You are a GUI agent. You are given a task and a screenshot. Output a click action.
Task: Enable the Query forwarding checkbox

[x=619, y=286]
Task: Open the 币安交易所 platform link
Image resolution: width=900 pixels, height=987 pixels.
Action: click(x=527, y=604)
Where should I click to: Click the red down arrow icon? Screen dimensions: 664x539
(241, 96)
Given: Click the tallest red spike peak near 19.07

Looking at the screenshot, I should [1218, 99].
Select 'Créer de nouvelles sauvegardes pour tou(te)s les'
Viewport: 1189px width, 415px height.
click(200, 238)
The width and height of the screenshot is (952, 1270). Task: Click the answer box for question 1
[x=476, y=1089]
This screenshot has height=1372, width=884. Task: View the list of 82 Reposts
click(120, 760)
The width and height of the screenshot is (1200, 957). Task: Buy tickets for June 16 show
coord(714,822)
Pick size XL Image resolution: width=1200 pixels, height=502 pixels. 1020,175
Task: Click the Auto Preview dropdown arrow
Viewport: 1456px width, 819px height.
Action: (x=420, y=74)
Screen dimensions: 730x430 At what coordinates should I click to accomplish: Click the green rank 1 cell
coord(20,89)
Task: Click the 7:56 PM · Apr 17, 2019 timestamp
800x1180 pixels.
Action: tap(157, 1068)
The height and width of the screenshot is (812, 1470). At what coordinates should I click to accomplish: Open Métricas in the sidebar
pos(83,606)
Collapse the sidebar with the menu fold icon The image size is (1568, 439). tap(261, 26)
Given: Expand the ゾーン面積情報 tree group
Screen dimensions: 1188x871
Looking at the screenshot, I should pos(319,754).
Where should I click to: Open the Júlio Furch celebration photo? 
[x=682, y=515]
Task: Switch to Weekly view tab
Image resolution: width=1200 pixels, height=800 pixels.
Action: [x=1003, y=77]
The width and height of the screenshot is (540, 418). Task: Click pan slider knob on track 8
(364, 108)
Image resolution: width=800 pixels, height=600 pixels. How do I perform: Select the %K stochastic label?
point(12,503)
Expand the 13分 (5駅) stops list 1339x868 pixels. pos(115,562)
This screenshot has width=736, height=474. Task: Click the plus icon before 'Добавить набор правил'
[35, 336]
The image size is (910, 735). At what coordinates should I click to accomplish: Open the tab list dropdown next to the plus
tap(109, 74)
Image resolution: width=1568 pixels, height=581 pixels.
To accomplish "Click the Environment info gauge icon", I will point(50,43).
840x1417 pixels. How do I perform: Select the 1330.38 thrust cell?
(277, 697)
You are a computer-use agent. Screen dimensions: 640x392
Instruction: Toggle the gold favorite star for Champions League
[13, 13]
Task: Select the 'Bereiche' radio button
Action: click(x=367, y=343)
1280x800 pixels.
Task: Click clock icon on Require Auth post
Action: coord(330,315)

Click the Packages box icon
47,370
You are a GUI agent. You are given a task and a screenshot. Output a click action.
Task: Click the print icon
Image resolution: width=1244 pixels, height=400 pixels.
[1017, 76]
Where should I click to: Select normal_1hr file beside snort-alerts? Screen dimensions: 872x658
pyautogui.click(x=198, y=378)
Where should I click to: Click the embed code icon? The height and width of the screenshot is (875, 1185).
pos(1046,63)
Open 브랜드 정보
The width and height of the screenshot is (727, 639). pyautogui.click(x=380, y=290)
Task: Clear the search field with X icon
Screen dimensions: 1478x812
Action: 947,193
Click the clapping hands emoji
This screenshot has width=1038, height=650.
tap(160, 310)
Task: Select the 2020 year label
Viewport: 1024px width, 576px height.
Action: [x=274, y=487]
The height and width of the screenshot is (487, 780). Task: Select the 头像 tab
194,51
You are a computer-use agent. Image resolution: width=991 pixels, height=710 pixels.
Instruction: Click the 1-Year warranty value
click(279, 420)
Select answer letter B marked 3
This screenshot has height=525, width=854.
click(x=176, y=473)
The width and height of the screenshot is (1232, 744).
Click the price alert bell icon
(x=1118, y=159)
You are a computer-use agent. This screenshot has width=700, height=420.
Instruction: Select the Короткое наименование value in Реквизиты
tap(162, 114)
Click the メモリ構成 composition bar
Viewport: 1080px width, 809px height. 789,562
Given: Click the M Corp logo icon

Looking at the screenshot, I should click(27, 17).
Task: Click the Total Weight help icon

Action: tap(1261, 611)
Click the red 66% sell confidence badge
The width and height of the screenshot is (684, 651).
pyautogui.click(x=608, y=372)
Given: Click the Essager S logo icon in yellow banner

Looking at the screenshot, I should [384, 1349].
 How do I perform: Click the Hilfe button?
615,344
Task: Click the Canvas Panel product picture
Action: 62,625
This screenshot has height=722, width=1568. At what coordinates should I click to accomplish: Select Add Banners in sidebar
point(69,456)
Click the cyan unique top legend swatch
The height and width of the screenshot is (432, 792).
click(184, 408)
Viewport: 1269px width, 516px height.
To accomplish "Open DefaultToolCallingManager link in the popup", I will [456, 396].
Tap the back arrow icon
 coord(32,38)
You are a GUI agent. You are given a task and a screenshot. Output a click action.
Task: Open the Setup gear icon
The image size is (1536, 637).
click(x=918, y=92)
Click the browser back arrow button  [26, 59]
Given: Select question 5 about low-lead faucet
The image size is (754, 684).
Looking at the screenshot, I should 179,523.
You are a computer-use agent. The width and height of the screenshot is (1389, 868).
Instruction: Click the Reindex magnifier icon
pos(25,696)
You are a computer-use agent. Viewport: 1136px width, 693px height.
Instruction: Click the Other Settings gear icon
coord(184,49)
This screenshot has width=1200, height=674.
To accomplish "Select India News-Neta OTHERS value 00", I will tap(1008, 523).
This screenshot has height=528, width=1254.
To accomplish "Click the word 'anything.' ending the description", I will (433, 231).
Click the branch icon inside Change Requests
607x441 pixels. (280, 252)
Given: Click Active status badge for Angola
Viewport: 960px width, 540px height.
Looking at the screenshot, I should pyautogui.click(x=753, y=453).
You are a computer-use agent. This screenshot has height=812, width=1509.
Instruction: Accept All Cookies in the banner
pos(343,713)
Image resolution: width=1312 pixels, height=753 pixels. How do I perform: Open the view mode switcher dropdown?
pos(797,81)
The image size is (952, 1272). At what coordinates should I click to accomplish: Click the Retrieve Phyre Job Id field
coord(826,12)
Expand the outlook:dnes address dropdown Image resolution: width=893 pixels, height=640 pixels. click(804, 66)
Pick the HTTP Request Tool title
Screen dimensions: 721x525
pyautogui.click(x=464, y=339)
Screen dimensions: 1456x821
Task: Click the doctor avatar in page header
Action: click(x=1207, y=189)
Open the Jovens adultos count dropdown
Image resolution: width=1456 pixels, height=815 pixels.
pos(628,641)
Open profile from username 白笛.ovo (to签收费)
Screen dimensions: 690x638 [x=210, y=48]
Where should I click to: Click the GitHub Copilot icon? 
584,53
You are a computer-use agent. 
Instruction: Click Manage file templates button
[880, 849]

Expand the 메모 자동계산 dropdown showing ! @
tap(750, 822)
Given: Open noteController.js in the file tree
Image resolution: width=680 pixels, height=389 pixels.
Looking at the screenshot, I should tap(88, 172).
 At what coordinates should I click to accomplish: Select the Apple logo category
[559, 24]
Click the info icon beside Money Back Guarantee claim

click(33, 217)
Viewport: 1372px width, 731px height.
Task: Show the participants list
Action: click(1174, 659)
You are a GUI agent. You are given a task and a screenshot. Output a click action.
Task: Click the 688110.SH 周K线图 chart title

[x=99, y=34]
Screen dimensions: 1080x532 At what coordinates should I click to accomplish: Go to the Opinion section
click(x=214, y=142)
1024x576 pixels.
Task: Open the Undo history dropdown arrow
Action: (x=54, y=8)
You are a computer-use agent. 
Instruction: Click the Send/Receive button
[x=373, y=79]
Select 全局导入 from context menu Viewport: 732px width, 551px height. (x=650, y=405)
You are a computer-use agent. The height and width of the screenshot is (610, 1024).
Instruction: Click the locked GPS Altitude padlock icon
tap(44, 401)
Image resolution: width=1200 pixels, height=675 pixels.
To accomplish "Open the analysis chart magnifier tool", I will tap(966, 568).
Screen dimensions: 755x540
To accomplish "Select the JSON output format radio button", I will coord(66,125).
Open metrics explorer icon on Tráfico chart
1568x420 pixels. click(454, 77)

* * * * * * * * *

Copy out each line of the records where the string "computer" appears.

ANSWER SECTION »
You are a computer-use agent. Screen dimensions: 640x392
You are a computer-use agent. Image resolution: width=991 pixels, height=710 pixels.
You are a computer-use agent. This screenshot has width=700, height=420.
You are a computer-use agent. The width and height of the screenshot is (1389, 868).
You are a computer-use agent. Viewport: 1136px width, 693px height.
You are a computer-use agent. This screenshot has height=812, width=1509.
You are a computer-use agent. 
You are a computer-use agent. 
You are a computer-use agent. The height and width of the screenshot is (610, 1024).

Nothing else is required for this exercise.